Changes in brain function during negative emotion processing in the long-term course of depression
Verena Enneking, Melissa Klug, Tiana Borgers, Katharina Dohm, Dominik Grotegerd, Lisa Marie Frankenberger, Carina Hülsmann, Hannah Lemke, Susanne Meinert, Elisabeth J. Leehr, Nils Opel, Janik Goltermann, Maike Richter, Lena Waltemate, Joscha Böhnlein, Lisa Sindermann, Jonathan Repple, Jochen Bauer, Mareike Thomas, Udo Dannlowski, Ronny Redlich
Abstract
Background Relapses in major depression are frequent and are associated with a high burden of disease. Although short-term studies suggest a normalisation of depression-associated brain functional alterations directly after treatment, long-term investigations are sparse.
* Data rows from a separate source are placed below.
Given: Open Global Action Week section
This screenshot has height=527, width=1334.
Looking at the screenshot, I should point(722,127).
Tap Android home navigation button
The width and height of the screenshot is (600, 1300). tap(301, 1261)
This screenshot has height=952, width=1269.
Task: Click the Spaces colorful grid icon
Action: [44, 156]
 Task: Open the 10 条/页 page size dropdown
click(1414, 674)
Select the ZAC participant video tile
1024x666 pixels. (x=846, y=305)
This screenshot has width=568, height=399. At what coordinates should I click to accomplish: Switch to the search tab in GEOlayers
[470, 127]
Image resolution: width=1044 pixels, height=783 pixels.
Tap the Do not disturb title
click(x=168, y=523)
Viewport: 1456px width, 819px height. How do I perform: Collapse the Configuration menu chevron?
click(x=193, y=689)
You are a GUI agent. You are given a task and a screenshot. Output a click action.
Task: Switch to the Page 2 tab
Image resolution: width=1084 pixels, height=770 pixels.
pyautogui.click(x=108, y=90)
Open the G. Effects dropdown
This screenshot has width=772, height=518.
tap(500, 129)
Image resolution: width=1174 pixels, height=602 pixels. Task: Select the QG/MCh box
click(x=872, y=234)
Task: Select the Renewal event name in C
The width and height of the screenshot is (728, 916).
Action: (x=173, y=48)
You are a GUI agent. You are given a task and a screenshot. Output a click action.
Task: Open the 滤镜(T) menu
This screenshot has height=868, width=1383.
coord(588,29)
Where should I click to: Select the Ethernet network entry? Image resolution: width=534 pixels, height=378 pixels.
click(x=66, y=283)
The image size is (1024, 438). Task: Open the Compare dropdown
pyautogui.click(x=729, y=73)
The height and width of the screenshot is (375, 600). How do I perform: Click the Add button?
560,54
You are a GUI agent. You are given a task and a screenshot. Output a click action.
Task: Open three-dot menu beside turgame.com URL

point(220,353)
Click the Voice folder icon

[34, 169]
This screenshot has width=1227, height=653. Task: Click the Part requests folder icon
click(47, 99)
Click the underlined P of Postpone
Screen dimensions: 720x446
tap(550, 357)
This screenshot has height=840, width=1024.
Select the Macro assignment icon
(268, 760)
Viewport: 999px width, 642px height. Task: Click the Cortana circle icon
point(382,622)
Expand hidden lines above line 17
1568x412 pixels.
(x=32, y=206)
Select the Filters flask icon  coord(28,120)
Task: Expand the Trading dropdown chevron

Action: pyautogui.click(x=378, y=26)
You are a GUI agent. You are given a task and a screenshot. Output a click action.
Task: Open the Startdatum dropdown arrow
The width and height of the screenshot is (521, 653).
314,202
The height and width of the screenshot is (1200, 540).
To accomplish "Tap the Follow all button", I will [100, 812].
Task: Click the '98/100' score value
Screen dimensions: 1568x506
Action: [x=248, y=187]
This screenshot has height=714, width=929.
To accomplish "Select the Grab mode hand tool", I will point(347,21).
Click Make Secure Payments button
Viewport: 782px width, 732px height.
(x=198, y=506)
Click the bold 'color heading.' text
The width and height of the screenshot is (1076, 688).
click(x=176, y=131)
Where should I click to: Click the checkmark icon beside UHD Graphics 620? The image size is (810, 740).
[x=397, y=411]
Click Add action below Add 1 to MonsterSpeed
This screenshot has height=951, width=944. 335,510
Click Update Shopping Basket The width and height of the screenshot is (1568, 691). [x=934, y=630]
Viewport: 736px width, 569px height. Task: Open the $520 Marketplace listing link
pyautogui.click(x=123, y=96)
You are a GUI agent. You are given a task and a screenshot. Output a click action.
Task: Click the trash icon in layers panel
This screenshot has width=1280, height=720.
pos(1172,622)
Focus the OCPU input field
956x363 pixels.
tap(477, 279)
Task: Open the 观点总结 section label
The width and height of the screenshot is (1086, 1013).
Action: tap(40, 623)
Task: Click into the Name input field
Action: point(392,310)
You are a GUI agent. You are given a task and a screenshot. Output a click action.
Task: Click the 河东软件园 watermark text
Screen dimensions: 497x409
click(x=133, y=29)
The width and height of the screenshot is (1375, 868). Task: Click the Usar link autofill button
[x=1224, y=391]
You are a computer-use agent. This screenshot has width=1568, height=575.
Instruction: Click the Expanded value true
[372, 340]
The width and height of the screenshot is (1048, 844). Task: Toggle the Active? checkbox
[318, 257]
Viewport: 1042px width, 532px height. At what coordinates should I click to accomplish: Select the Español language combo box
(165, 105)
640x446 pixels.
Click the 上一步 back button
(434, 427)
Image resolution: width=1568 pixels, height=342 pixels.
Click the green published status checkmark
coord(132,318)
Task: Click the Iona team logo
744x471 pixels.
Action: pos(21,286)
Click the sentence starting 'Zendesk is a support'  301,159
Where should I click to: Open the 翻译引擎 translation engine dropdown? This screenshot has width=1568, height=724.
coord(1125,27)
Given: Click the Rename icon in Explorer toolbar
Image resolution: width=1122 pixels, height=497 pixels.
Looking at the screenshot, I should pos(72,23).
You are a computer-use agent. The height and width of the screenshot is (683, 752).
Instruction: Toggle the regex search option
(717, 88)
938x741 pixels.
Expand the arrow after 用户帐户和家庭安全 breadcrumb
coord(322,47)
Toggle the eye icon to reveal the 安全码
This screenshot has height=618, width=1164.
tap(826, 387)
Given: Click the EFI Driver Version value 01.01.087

Aims To examine brain function during negative emotion processing in association with course of illness over a 2-year span. Method In this prospective case–control study, 72 in-patients with current depression and 42 healthy controls were investigated during a negative emotional face processing paradigm, at baseline and after 2 years. According to their course of illness during the study interval, patients were divided into subgroups ( n = 25 no-relapse, n = 47 relapse). The differential changes in brain activity were investigated by a group × time analysis of covariance for the amygdala, hippocampus, insula and at whole-brain level. Results A significant relapse × time interaction emerged within the amygdala ( P TFCE-FWE = 0.011), insula ( P TFCE-FWE = 0.001) and at the whole-brain level mainly in the temporal and prefrontal cortex ( P TFCE-FWE = 0.027), resulting from activity increases within the no-relapse group, whereas in the relapse group, activity decreased during the study interval. At baseline, the no-relapse group showed amygdala, hippocampus and insula hypoactivity compared with healthy controls and the relapse group. Conclusions This study reveals course of illness-associated activity changes in emotion processing areas. Patients in full remission show a normalisation of their baseline hypo-responsiveness to the activation level of healthy controls after 2 years. Brain function during emotion processing could further serve as a potential predictive marker for future relapse.